TASK STATEMENT => Within the listing below, locate all lines containing the word "Switch". Copy each one.

** Opening EXTRACTED ENTRIES block **

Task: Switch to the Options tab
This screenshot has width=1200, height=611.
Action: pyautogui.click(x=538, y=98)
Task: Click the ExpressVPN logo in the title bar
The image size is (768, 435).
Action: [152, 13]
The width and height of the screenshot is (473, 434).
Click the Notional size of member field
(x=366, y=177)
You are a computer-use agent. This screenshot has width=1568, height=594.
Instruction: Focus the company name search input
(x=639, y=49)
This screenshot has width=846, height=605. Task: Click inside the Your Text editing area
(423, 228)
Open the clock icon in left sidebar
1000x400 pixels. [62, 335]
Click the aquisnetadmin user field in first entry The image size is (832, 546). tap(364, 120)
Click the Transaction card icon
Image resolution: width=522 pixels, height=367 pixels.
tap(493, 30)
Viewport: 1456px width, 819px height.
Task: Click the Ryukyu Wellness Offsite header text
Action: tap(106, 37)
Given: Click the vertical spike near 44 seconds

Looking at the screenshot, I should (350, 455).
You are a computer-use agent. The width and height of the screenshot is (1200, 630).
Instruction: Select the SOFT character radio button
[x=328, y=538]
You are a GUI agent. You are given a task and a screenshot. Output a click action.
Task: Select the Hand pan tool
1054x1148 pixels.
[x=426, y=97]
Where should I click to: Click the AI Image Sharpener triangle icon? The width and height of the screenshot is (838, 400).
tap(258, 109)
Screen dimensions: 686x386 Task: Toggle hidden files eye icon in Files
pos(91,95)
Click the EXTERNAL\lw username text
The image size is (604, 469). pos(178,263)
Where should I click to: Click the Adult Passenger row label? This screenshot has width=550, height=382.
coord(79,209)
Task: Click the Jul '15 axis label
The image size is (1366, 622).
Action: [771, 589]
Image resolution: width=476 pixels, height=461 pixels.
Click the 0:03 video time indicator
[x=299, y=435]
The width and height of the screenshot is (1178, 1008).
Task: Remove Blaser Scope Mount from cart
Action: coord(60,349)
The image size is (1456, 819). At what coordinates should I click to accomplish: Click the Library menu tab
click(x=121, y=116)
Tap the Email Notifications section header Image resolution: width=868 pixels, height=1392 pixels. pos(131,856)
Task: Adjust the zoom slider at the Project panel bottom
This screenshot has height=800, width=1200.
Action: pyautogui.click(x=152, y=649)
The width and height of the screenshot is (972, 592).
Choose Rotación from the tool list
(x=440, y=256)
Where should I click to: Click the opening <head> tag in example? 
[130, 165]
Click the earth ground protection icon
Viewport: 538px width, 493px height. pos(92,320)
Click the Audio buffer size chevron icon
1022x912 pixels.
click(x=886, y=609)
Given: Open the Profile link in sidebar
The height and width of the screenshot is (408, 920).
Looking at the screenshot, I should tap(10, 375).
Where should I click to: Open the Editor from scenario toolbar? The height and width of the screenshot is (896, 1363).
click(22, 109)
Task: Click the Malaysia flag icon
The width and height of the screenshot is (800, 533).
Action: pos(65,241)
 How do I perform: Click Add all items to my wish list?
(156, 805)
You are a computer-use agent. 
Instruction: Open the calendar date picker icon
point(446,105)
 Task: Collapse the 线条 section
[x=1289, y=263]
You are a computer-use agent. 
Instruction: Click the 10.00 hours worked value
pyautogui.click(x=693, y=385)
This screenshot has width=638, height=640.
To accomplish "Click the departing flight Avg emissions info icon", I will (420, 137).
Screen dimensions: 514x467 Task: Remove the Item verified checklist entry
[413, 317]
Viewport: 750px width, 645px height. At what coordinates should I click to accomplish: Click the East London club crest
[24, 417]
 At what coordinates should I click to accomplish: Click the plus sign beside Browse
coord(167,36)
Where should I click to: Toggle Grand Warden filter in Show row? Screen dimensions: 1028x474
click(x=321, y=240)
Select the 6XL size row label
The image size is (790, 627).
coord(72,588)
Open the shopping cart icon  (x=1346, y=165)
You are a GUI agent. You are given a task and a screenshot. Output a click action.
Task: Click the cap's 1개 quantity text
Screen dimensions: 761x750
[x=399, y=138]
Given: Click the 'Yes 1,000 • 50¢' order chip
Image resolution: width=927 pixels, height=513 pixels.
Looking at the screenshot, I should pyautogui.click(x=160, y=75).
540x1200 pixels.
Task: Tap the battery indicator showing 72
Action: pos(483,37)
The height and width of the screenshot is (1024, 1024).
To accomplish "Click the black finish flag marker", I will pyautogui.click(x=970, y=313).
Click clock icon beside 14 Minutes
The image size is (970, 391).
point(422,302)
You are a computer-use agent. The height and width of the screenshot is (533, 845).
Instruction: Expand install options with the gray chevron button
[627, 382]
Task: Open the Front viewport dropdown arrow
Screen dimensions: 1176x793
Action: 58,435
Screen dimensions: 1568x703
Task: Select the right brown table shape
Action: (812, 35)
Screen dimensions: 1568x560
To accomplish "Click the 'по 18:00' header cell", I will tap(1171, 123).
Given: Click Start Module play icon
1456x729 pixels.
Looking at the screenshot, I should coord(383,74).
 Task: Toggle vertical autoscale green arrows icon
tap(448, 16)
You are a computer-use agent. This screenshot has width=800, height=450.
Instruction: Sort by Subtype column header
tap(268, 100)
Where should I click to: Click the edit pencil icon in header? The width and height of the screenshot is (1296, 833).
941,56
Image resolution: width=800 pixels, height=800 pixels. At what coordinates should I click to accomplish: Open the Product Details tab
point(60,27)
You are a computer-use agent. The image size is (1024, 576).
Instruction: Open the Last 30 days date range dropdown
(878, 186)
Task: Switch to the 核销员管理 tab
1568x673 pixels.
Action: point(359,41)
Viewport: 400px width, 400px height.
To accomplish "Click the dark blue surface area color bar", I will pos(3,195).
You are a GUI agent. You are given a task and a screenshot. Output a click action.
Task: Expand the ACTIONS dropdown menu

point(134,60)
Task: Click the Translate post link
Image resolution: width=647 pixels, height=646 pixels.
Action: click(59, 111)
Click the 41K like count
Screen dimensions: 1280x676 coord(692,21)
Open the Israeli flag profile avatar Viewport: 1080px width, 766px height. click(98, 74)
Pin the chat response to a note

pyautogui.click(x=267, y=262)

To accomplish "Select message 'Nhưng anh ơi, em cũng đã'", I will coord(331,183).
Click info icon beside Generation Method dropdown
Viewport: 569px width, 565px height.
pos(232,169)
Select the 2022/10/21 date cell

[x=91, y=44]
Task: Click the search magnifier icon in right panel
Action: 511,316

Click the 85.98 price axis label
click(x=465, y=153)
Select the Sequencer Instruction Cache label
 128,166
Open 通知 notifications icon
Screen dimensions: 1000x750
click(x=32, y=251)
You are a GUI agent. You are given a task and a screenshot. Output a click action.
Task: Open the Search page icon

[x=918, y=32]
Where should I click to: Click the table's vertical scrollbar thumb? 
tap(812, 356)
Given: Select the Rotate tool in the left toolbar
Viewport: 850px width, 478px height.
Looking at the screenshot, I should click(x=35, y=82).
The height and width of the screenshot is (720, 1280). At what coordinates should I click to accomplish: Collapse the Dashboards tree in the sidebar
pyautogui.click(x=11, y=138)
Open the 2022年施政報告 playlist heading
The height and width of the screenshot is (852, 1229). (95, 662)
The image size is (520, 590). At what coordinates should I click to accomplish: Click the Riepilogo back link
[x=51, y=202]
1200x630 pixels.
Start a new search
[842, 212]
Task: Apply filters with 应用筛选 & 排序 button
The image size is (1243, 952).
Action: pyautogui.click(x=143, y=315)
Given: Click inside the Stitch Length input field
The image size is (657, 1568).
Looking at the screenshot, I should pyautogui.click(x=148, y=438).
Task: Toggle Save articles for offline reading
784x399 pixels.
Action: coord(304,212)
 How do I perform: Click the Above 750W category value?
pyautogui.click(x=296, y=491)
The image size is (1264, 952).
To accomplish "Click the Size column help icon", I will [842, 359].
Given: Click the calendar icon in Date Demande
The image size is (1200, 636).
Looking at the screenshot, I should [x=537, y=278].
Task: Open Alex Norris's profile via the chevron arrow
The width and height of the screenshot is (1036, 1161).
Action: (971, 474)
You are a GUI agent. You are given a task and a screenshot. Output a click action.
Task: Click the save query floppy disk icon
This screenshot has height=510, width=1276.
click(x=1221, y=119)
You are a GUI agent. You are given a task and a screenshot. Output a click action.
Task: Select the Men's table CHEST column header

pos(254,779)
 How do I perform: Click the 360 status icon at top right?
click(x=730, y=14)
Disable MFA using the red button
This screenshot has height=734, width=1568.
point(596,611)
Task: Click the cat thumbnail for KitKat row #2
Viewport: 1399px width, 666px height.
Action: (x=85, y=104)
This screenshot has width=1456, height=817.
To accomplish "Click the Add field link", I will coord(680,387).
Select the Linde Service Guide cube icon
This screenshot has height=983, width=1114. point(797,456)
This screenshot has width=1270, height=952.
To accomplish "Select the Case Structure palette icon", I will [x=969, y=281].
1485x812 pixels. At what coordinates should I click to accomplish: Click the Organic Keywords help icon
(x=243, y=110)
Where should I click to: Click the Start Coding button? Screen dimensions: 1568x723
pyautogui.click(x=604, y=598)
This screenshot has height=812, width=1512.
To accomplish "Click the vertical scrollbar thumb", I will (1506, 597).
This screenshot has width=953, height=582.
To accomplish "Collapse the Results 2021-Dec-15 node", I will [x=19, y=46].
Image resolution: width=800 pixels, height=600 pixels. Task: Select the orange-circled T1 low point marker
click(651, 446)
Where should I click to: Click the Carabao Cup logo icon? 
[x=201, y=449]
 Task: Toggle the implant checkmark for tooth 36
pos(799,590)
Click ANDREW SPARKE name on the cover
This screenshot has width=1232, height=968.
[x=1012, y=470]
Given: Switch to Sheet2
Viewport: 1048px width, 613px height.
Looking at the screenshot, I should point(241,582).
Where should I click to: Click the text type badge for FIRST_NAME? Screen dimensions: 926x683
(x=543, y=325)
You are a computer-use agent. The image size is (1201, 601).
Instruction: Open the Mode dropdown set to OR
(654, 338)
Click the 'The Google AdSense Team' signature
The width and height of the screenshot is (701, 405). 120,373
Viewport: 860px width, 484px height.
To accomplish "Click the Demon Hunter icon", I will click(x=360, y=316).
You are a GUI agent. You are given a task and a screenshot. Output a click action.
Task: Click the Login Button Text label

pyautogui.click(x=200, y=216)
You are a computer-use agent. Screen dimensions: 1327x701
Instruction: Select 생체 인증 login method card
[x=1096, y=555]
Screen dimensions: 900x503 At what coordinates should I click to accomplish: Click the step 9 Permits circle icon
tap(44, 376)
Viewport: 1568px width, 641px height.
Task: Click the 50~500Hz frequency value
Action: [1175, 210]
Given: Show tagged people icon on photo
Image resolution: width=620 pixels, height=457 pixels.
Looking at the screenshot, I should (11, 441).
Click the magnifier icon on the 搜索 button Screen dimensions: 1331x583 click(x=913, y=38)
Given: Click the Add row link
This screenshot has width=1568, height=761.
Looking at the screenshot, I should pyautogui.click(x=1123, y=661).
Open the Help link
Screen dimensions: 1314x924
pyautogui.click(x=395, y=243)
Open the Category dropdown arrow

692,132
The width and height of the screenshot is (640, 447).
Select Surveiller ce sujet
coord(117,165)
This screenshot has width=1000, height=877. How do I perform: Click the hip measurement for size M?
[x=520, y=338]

** Closing EXTRACTED ENTRIES block **

EXERCISE RESPONSE =>
Task: Switch to the Options tab
Task: Switch to the 核销员管理 tab
Given: Switch to Sheet2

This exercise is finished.